→ DESCRIPTION OF THE TASK
Needed from the data below: all lines that contain the word "computer".

[Collected data entries]
━━━━━━

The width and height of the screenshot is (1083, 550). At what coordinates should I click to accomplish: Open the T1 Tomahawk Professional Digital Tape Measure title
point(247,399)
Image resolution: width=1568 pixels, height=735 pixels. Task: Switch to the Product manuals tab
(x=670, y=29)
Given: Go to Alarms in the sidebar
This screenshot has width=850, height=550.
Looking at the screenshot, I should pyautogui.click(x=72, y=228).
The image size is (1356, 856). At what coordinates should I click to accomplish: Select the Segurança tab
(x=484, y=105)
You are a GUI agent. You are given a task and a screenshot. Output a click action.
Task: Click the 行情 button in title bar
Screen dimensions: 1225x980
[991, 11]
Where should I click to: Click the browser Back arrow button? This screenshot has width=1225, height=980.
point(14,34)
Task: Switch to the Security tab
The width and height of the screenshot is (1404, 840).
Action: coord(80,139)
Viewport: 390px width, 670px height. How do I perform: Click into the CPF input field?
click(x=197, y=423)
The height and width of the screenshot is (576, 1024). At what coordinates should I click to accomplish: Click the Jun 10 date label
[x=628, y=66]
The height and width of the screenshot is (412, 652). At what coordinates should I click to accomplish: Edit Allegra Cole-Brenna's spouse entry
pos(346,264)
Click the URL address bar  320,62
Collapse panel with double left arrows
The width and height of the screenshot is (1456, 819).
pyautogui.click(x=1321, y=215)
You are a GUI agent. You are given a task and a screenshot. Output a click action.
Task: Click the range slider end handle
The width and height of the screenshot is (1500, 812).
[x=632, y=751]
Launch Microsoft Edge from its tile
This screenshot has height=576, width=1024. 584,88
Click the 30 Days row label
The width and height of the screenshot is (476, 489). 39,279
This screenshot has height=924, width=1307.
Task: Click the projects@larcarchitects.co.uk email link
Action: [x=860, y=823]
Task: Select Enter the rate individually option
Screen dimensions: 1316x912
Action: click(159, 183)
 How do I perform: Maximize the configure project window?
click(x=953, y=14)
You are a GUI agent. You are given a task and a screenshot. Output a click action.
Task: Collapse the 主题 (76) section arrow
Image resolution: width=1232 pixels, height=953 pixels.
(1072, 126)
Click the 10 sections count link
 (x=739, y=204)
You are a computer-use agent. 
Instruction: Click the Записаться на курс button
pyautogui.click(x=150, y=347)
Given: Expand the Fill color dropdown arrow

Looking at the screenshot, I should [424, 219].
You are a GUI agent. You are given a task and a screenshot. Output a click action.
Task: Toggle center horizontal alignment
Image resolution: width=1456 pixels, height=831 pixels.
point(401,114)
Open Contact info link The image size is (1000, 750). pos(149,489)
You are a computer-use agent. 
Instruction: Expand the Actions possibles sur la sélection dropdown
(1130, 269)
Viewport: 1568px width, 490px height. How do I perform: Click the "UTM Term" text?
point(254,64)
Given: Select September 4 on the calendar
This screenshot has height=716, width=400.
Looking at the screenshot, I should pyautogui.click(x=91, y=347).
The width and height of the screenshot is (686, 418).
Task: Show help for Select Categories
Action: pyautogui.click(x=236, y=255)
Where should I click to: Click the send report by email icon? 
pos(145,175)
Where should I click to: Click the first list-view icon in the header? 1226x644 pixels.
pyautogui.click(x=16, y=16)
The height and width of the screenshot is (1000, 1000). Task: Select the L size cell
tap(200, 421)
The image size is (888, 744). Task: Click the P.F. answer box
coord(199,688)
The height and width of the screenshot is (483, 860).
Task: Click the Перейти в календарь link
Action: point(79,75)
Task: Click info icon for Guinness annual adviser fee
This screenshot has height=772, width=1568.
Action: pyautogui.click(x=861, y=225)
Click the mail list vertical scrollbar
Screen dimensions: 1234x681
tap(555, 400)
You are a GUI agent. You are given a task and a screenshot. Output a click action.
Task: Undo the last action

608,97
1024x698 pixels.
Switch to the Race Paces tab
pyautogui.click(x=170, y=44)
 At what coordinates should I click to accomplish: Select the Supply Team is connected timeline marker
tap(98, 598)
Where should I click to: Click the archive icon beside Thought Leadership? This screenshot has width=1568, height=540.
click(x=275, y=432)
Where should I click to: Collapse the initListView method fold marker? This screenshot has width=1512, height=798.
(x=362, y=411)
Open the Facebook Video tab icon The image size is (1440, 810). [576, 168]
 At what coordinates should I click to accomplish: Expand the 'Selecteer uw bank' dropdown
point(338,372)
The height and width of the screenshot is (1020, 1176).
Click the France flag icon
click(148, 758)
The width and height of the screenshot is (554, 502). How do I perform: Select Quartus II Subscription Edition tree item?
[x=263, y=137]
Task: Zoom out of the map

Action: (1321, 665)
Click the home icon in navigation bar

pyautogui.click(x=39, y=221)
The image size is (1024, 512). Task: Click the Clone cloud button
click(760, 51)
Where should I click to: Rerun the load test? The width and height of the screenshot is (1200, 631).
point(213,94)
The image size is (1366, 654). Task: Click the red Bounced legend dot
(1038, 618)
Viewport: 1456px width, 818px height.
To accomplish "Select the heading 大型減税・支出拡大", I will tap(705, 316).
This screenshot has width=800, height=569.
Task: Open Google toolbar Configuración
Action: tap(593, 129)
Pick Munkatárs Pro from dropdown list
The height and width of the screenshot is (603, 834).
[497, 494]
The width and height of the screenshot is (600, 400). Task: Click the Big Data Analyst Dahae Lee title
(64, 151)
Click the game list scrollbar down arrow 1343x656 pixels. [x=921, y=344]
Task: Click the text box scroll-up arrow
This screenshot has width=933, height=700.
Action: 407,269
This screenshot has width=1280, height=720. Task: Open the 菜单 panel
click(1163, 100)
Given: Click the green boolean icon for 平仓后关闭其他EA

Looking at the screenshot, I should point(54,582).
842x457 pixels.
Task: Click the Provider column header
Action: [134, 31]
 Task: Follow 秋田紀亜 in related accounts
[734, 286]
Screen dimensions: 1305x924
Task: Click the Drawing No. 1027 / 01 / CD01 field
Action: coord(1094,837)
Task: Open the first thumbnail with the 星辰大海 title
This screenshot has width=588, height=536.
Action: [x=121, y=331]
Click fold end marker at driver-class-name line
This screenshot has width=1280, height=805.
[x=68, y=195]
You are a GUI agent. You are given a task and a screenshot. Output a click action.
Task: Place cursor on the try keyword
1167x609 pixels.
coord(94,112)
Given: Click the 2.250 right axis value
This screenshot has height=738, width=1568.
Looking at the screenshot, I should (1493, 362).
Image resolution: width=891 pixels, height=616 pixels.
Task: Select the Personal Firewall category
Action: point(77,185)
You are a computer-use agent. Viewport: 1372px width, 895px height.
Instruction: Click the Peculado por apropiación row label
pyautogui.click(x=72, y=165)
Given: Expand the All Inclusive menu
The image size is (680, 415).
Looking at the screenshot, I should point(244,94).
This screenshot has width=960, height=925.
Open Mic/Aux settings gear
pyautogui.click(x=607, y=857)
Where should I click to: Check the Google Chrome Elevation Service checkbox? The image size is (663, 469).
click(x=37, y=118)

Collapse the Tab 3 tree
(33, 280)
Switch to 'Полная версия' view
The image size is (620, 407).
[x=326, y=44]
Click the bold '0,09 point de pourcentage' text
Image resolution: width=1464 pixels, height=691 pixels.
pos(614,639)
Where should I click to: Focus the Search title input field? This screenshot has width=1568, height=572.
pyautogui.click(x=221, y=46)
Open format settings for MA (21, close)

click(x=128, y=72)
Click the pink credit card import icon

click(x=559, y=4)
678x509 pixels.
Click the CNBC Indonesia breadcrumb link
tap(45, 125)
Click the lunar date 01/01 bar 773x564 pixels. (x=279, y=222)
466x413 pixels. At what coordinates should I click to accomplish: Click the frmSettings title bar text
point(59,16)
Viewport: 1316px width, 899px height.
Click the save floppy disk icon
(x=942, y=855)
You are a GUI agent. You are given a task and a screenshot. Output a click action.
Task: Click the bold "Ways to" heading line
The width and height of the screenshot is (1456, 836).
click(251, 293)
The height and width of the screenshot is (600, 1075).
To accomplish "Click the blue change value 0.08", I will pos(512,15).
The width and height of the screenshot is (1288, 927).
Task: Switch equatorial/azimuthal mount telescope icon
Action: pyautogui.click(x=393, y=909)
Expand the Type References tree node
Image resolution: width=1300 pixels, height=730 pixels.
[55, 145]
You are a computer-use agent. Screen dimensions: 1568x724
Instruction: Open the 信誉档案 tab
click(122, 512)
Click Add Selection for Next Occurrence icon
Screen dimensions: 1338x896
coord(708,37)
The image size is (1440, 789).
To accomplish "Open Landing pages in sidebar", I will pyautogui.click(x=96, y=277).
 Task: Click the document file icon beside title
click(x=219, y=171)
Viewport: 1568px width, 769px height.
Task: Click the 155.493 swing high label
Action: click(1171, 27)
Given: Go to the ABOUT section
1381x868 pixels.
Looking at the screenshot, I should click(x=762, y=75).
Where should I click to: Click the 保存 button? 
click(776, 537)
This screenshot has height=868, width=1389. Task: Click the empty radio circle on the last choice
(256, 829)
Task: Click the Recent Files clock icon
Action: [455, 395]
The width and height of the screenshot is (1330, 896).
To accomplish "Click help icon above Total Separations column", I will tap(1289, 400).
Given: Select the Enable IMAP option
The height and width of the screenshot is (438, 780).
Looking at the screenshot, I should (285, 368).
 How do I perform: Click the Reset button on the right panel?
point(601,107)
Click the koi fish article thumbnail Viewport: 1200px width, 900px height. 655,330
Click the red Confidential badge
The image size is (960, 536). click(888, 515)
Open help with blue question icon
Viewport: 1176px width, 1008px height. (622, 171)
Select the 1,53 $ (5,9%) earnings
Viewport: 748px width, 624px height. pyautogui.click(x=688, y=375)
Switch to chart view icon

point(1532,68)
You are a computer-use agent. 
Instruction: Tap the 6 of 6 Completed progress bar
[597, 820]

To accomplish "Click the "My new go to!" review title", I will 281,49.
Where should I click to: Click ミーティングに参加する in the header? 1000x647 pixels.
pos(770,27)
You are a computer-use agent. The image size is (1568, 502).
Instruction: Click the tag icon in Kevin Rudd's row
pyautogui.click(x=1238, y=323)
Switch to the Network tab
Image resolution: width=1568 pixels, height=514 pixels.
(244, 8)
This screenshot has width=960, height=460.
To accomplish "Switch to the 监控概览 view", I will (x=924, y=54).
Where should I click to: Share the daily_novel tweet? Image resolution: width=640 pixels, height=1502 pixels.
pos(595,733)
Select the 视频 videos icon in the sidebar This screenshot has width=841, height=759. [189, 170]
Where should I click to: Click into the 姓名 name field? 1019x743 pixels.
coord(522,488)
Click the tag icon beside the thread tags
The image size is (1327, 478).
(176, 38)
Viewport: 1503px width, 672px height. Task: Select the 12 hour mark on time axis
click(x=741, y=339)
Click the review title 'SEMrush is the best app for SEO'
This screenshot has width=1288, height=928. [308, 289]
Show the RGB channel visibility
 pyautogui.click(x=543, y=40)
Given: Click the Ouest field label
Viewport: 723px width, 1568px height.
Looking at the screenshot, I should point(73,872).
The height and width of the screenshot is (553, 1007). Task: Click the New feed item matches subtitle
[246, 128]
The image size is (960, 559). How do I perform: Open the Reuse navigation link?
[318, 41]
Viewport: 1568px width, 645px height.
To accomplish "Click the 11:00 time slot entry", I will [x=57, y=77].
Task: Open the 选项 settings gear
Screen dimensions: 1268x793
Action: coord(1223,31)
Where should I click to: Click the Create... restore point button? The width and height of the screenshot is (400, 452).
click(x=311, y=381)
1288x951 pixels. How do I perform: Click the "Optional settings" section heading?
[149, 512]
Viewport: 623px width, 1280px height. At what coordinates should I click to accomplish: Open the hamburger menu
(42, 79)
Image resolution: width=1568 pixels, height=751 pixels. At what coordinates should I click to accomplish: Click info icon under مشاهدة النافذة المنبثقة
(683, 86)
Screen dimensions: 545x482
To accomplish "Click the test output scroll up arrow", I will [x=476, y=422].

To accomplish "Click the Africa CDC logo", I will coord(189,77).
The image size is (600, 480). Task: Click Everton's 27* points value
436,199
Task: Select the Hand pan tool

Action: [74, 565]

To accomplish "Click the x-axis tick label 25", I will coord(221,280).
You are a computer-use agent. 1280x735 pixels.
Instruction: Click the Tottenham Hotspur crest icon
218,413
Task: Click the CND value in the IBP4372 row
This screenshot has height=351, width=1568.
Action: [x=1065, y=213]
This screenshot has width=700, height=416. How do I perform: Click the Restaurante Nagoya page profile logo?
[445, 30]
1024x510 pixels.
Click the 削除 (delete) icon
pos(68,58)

━━━━━━

→ EXERCISE OUTPUT
You are a computer-use agent. 
You are a computer-use agent. 
You are a computer-use agent. Viewport: 1372px width, 895px height.
You are a computer-use agent. Screen dimensions: 1568x724
You are a computer-use agent. 
You are a computer-use agent. The image size is (1568, 502).
You are a computer-use agent. 1280x735 pixels.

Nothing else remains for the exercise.